_STATED EXERCISE_:
In the entries below, change "arrow icon" to "arrow button" and write all the lines out again with nothing else changed. Leave the pictures out.

□ □ □

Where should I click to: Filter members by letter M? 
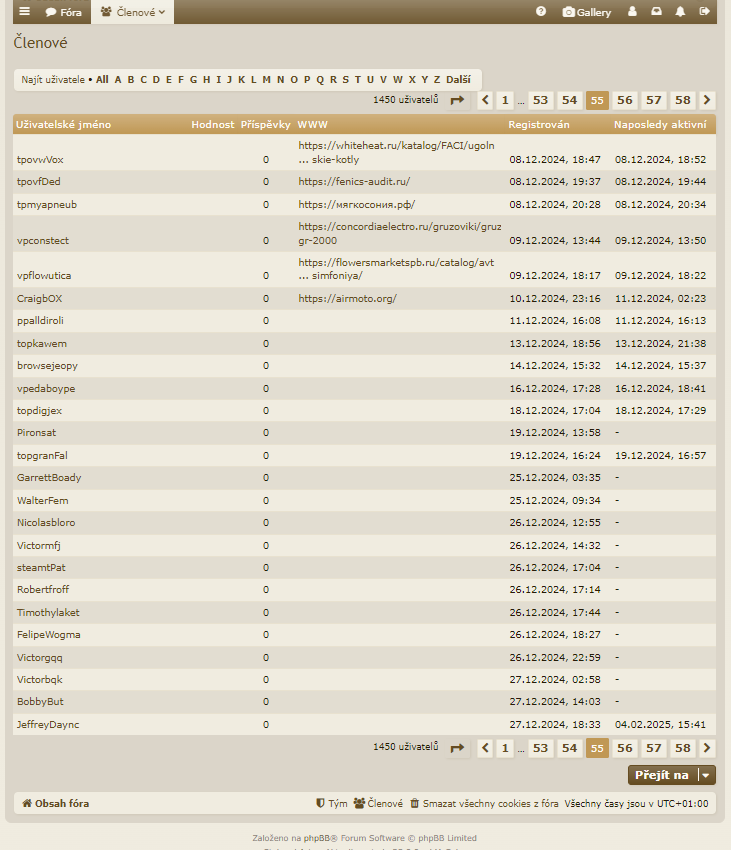(x=267, y=79)
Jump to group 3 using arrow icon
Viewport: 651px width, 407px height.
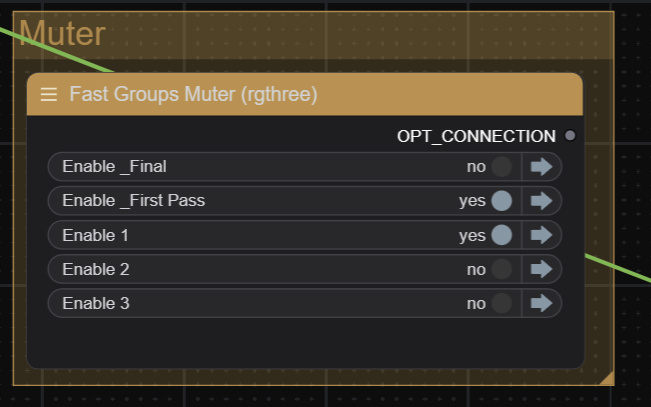[541, 303]
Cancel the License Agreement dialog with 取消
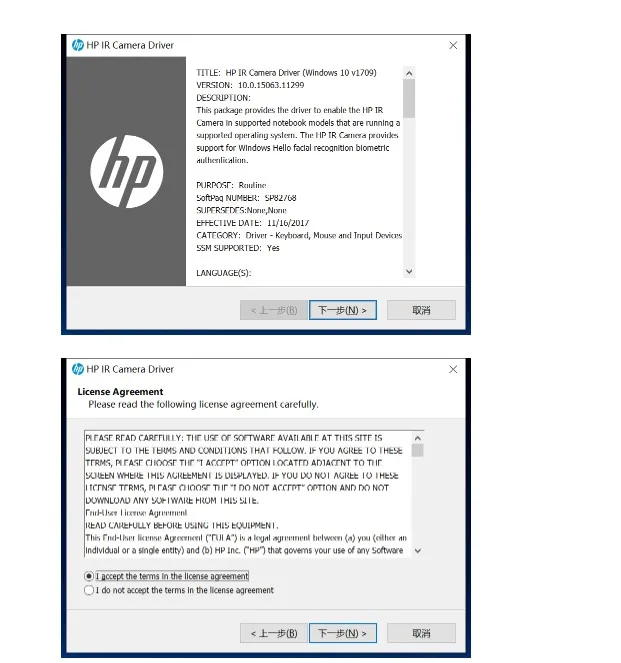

□ □ □

_SOLUTION FOR THIS PROBLEM_:
Where should I click to: Filter members by letter M? 
(x=267, y=79)
Jump to group 3 using arrow button
Viewport: 651px width, 407px height.
[541, 303]
Cancel the License Agreement dialog with 取消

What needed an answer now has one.